Taiswa notes that while the photos he and Vorhies submitted are artistically captivating, they don’t necessarily come from materials that were on target scientifically.

“Some are from failed experiments, but the micrographs look very interesting,” Taiswa said.

But every failure provides valuable information for future attempts. Both Taiswa and Vorhies have spent significant time in the nanotech lab, preparing and looking at their samples. They say easy access to high-powered electron microscopes helped attract them to Montana Tech. Students who work in the MTNL learn valuable skills that are highly competitive with much larger and more renowned institutions. In addition to electron microscopes in the MTNL, Tech is home to the Center for Advanced Materials Processing (CAMP), which has multiple scanning electron microscopes, and the Electron Microscopy Laboratory, which is home to a state-of-the-art Hitachi HT7820 scanning/transmission electron microscope that arrived on campus in May 2023, and is one of the most advanced instruments in the region. The Hitachi HT7820 was funded by a $1 million award from the National Science Foundation.

Vorhies said he was exposed to the electron microscope as an undergrad, which helped set him on the path to his Ph.D.

“We get a lot of recognition for our work at conferences, but that’s because of the amount of access and hands-on experience that we have in the laboratory,” Vorhies said.

Skinner said granting that kind of access to students has been a key part of a five-year effort to create and elevate the MTNL’s capabilities and recognition.

The laboratory has racked up a string of accolades and publications in its five years of existence.

In 2021, Materials Science Ph.D. student Luke Suttey won the EIPBN’s Grand Prize for his micrograph entitled Pretzel Sticks. The micrograph depicts electrospun polymer filters that were fabricated during the pandemic to accommodate the increased demand for novel mask materials. That same year Dr. Jessica Andriolo won the Most Bizarre micrograph for her image entitled Dr. Seuss Coloring Book, and an honorable mention for a second micrograph entitled Where’s Mickey?

Researchers have published work in The Journal of Vacuum Science and Technology B; The Journal of Physical Chemistry B; Water Supply, Coatings, Separation and Purification Technology; and MRS Communications, printed by the Cambridge University Press.

“I never would have thought we would be able to do this,” Skinner said. “We interact with peers all over the world. Our students go to conferences with these massive, internationally known schools and laboratories, they get job offers, they collaborate. That’s the goal. The goal is for us to be invited to the table and be a peer institution that brings something to the table.”

Skinner is a Butte native (B.S. General Engineering–Mechanical Option, ’00) who went on to get his M.S. degree from Washington State University, Pullman, WA, in Mechanical Engineering in 2002, and a Ph.D. from the University of California, Davis, CA, in Mechanical Engineering in 2007. He was a graduate student researcher at the Berkeley Sensor and Actuator Center (BSAC) at the University of California, Berkeley from 2004 to 2007, where he developed diffractive optical microsystems. From 2003 to 2012, he was with Sandia National Laboratories in Livermore, California.

While Skinner had to leave Butte to find more opportunities, he hopes students like Vorhies and Taiswa see the Mining City as a potential long-term home for their scientific endeavors, rather than leaving for Silicon Valley or another major international city.

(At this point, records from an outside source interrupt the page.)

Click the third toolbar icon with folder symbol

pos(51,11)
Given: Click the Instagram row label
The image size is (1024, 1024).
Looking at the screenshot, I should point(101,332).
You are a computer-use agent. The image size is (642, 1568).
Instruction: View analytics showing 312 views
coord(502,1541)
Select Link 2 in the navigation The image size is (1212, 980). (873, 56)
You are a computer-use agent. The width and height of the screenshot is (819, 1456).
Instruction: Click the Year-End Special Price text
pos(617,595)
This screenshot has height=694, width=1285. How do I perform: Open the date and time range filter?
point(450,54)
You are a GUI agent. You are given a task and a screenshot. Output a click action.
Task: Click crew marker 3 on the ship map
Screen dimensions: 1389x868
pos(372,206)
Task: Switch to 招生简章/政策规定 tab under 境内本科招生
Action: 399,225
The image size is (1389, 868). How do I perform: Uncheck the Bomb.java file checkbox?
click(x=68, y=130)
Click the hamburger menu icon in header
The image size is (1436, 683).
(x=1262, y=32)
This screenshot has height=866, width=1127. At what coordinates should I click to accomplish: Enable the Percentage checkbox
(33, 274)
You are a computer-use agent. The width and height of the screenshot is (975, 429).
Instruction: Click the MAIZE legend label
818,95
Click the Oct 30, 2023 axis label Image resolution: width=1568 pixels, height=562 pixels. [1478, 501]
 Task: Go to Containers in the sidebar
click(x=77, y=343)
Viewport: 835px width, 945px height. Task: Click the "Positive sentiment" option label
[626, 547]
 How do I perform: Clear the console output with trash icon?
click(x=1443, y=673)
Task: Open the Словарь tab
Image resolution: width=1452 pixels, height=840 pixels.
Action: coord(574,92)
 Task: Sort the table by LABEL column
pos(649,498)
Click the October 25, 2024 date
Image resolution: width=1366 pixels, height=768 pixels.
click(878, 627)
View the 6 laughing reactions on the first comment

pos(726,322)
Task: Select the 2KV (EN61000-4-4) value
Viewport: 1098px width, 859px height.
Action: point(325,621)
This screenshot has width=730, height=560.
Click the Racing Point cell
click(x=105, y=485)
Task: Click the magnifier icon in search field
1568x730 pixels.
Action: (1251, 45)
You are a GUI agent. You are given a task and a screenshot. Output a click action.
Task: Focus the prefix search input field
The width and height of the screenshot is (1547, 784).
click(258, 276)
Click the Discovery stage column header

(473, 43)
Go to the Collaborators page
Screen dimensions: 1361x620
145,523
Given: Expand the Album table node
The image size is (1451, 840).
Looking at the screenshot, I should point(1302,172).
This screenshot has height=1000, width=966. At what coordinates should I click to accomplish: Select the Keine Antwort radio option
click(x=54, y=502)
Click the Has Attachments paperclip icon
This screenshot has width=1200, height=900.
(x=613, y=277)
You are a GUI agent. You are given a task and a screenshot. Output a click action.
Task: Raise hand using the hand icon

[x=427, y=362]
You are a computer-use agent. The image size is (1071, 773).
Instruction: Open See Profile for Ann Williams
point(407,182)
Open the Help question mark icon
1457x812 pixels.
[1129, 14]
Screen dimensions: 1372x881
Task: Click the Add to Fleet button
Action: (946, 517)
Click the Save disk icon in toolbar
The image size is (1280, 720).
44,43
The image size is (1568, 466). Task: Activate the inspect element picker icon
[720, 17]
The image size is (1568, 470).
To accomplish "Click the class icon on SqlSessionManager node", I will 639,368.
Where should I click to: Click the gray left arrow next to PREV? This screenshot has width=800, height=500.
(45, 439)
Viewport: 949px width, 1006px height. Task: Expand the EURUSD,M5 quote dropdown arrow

“If you don’t want to leave Butte, you don’t have to leave,” Skinner said. “We’re working on proposals that would help build the local economy. We patent our work. We are here to change things, and offer more to our students, to our community.”

Vorhies would like to work for a national laboratory as a scientific researcher, and Taiswa has a plan to perhaps stick around Butte a little longer before tackling a lifelong dream: of pursuing a political career in his home country of Kenya.

“Our students can go anywhere and be successful,” Skinner said.